Excerpted data Block Start
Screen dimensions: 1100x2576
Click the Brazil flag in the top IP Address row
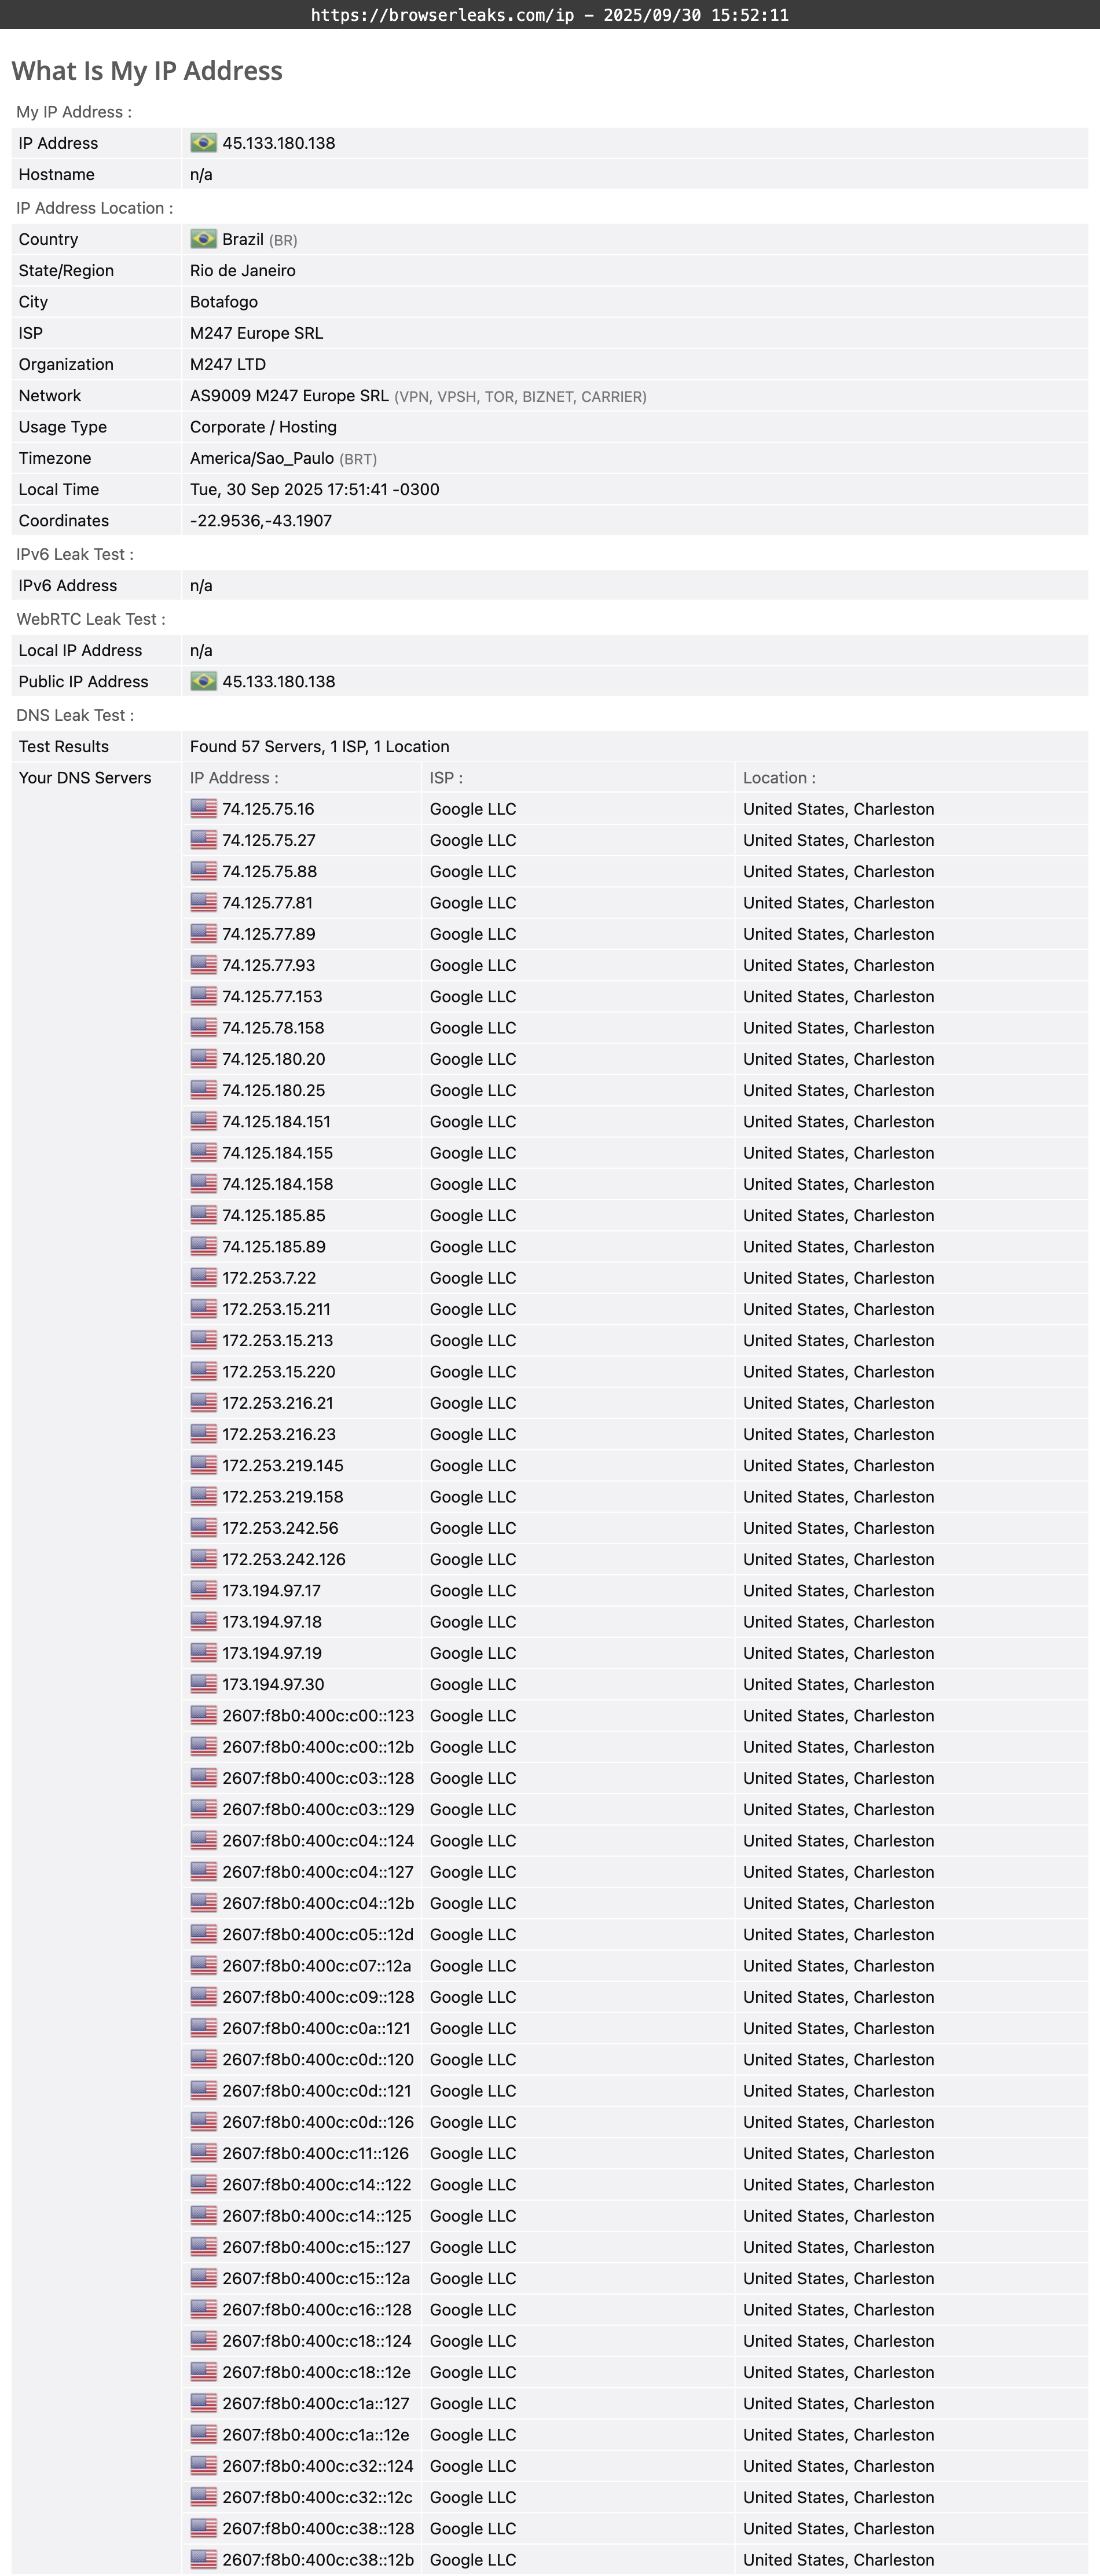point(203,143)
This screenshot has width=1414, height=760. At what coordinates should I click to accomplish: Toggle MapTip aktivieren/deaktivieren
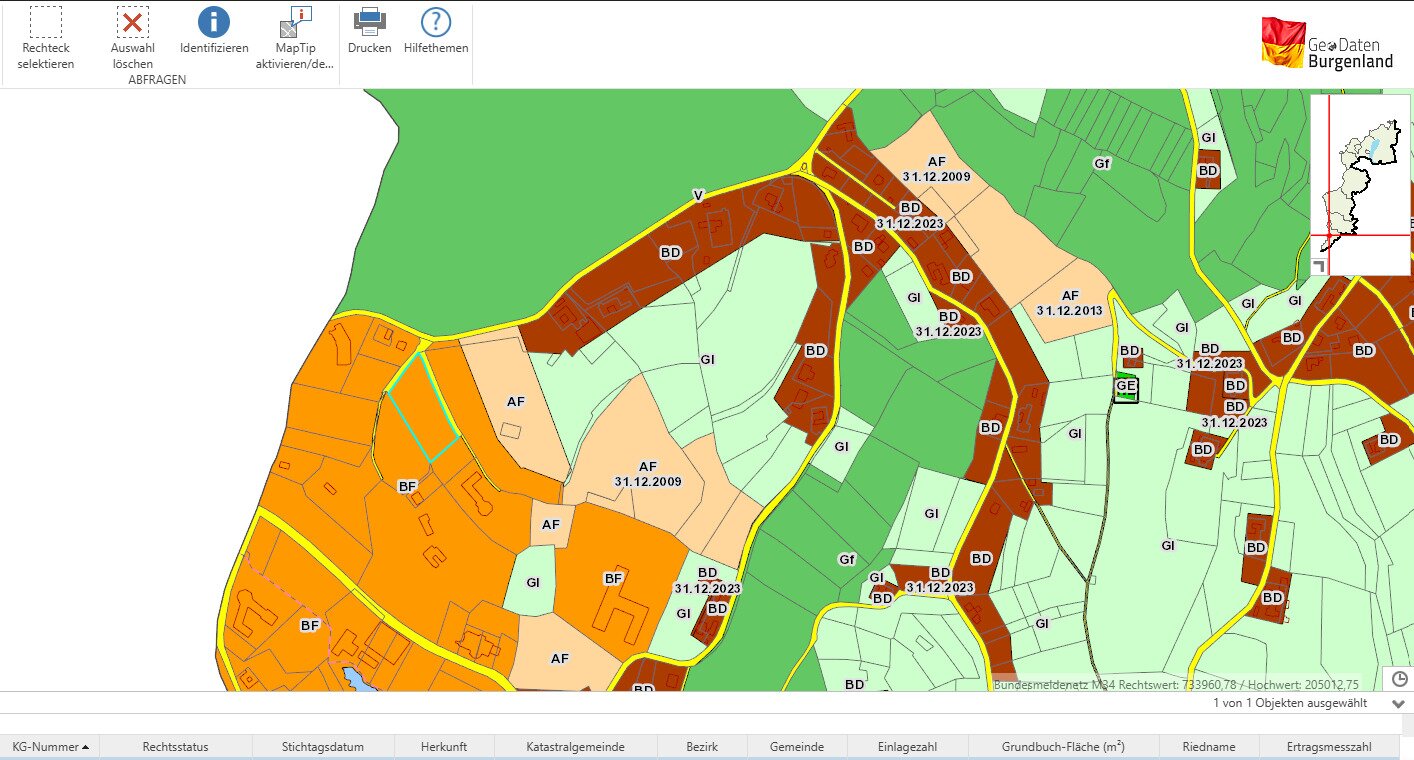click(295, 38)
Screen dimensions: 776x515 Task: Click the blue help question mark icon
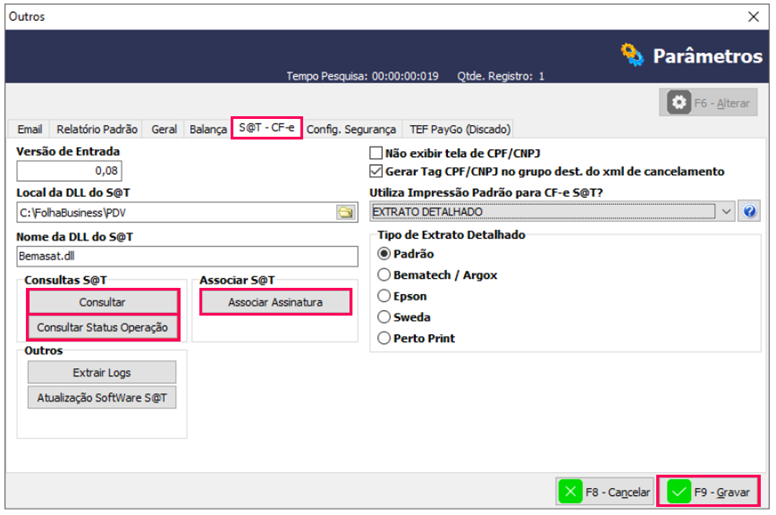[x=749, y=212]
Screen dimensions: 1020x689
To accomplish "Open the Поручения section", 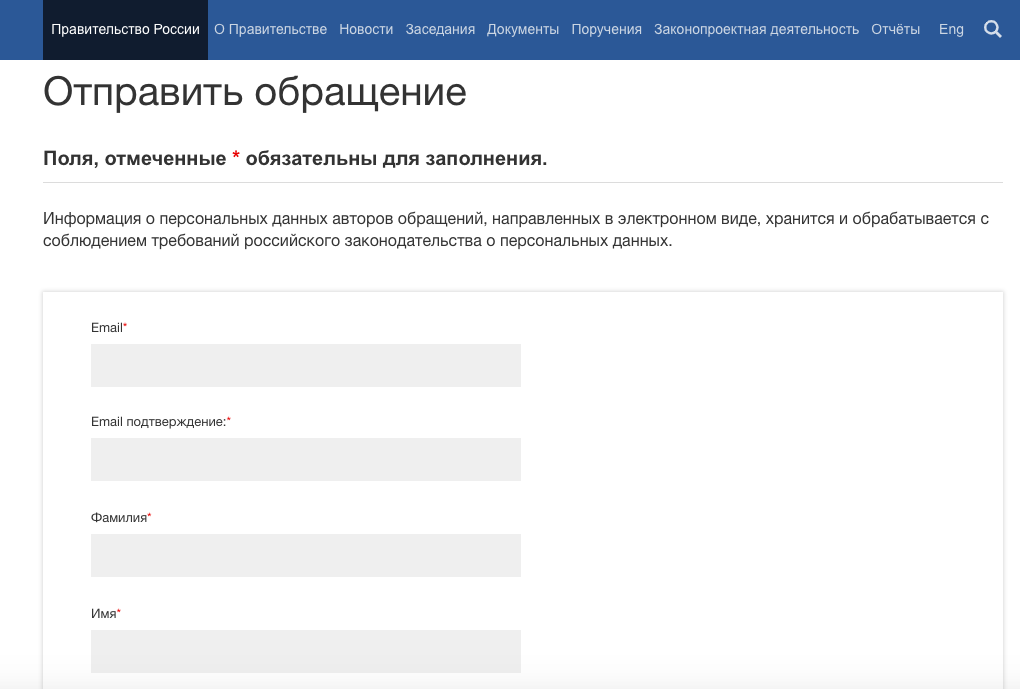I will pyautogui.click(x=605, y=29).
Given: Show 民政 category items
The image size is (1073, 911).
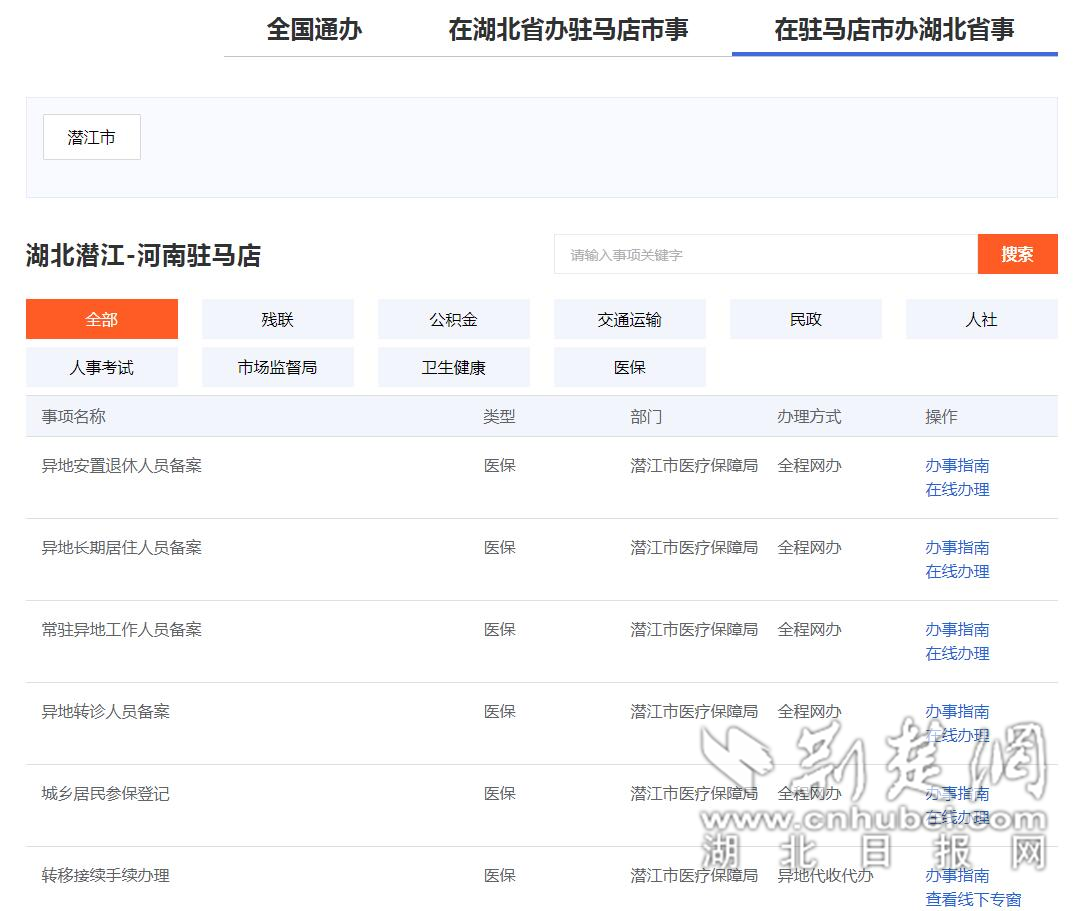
Excerpted data Block End
**Assignment:** Once you reach the line containing "Given: Show 民政 category items", print it and every line after it exactly, through the end of the entries, without any pictures.

**Answer to the exercise:**
Given: Show 民政 category items
The image size is (1073, 911).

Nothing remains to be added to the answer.